**Your assignment:**
Print, exactly as they appear in the listing below, the lines from the line with "Copier dealer in Suriname (909, 2073)" to the line with "BLOG (154, 17)", with both end lines kept.

**Records shown:**
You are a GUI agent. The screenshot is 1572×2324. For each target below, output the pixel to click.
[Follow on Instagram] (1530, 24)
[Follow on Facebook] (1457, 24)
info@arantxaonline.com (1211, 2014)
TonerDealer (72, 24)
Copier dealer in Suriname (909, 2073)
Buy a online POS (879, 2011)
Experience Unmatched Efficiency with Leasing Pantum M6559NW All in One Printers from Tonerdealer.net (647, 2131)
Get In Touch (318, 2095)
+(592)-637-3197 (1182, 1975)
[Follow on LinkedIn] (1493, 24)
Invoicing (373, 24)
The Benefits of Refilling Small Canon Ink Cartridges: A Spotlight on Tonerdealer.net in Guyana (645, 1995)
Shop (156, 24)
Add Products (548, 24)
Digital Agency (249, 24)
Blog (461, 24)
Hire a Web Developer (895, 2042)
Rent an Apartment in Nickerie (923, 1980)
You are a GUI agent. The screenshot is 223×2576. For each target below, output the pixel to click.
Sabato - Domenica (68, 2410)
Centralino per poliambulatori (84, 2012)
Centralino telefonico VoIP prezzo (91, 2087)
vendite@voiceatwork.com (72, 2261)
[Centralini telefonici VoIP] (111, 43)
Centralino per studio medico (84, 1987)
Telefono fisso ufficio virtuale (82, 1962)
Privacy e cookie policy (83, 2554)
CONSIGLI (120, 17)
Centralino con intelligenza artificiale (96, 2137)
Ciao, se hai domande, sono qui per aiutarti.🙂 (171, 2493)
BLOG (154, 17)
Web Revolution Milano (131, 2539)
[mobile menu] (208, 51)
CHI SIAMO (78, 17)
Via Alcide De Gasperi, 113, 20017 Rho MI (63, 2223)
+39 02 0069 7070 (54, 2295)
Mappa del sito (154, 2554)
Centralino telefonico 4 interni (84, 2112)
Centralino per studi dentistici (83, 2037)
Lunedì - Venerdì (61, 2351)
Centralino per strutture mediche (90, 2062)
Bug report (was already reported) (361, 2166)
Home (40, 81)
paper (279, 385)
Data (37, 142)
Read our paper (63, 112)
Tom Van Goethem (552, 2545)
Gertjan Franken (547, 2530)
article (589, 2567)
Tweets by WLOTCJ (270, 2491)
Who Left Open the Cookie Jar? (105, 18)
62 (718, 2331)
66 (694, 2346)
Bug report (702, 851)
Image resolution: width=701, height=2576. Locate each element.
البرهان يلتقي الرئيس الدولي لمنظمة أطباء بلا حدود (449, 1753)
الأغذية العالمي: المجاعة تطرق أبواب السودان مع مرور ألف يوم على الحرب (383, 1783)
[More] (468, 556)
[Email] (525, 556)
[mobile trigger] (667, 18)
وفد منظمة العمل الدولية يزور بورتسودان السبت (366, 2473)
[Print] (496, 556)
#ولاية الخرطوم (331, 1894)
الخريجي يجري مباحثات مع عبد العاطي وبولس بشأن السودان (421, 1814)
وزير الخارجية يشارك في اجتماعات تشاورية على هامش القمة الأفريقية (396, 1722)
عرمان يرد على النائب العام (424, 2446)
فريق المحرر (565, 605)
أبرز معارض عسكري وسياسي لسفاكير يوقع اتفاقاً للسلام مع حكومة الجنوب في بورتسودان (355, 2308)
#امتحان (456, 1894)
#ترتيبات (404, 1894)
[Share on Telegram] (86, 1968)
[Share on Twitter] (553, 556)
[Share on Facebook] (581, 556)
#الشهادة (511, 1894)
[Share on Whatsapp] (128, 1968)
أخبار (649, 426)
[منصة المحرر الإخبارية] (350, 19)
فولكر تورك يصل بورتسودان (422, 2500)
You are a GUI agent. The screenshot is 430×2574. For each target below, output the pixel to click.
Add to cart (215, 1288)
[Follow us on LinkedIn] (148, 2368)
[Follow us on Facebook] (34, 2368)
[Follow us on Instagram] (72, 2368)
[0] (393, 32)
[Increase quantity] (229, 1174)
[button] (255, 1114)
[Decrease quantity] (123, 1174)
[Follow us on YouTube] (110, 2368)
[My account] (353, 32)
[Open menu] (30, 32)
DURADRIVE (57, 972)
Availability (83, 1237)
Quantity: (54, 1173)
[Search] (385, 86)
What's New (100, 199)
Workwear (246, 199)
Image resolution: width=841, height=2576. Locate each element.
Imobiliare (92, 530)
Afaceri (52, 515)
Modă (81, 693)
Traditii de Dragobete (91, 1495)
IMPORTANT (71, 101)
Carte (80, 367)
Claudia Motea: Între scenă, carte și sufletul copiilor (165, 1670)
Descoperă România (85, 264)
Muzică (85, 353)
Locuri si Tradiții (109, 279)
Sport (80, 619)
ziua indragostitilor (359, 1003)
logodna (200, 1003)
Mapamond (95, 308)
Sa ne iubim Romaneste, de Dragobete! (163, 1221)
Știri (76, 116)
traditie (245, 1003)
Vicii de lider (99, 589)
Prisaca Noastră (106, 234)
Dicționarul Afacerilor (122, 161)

**Completed task:**
Copier dealer in Suriname (909, 2073)
Buy a online POS (879, 2011)
Experience Unmatched Efficiency with Leasing Pantum M6559NW All in One Printers from Tonerdealer.net (647, 2131)
Get In Touch (318, 2095)
+(592)-637-3197 (1182, 1975)
[Follow on LinkedIn] (1493, 24)
Invoicing (373, 24)
The Benefits of Refilling Small Canon Ink Cartridges: A Spotlight on Tonerdealer.net in Guyana (645, 1995)
Shop (156, 24)
Add Products (548, 24)
Digital Agency (249, 24)
Blog (461, 24)
Hire a Web Developer (895, 2042)
Rent an Apartment in Nickerie (923, 1980)
You are a GUI agent. The screenshot is 223×2576. For each target below, output the pixel to click.
Sabato - Domenica (68, 2410)
Centralino per poliambulatori (84, 2012)
Centralino telefonico VoIP prezzo (91, 2087)
vendite@voiceatwork.com (72, 2261)
[Centralini telefonici VoIP] (111, 43)
Centralino per studio medico (84, 1987)
Telefono fisso ufficio virtuale (82, 1962)
Privacy e cookie policy (83, 2554)
CONSIGLI (120, 17)
Centralino con intelligenza artificiale (96, 2137)
Ciao, se hai domande, sono qui per aiutarti.🙂 (171, 2493)
BLOG (154, 17)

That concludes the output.